» SET EXERCISE
Extract every line of the items below word for word, leaving the pictures out of your answer.
## Begin DATA SHOWN
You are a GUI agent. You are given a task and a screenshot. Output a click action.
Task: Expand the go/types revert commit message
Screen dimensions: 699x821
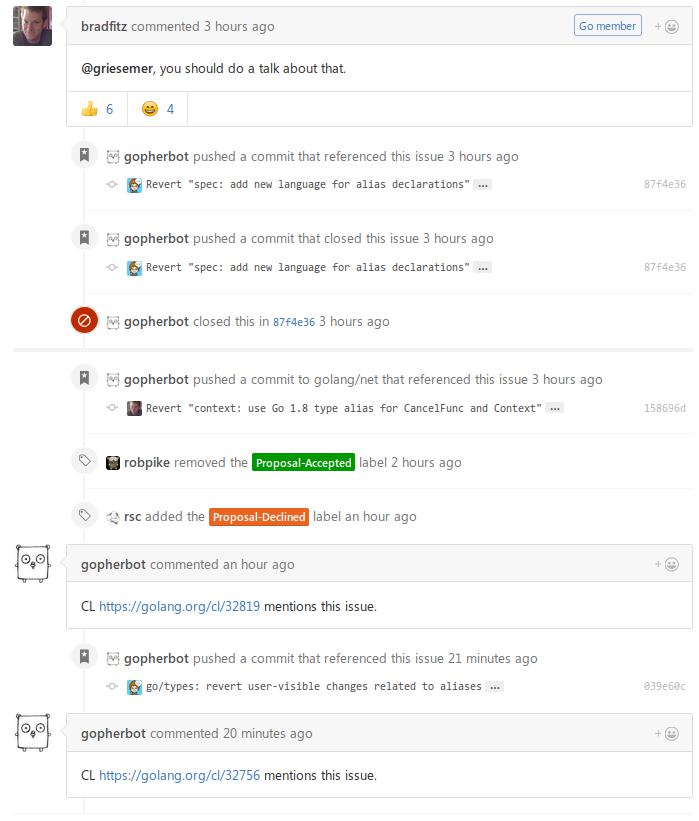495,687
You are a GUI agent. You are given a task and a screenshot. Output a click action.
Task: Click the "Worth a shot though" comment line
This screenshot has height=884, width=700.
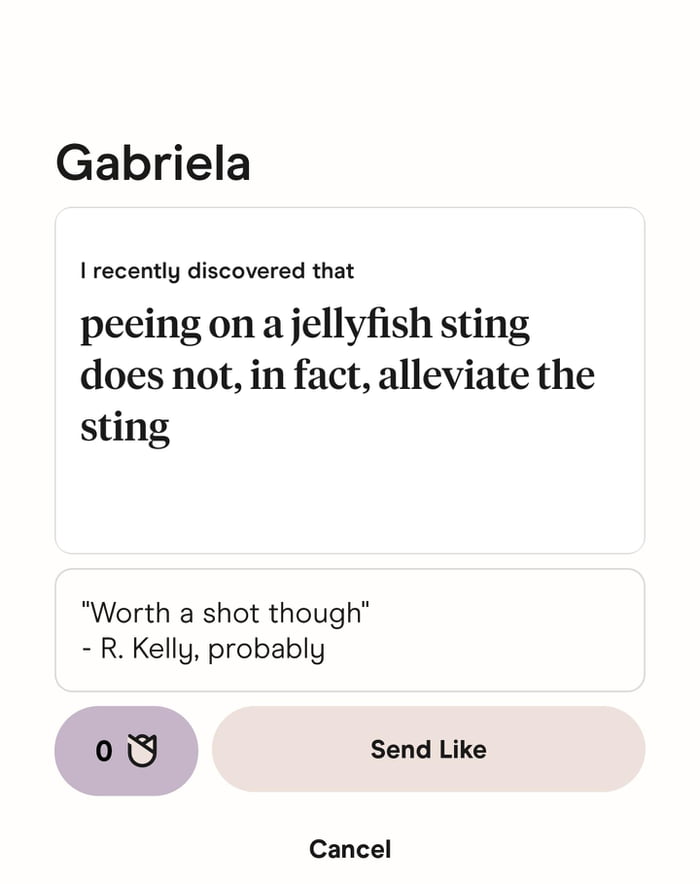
## End DATA SHOWN
» RESULT OF THE EXERCISE
You are a GUI agent. You are given a task and a screenshot. Output a click action.
Task: Expand the go/types revert commit message
Screen dimensions: 699x821
495,687
You are a GUI agent. You are given a task and a screenshot. Output a click action.
Task: Click the "Worth a shot though" comment line
This screenshot has height=884, width=700.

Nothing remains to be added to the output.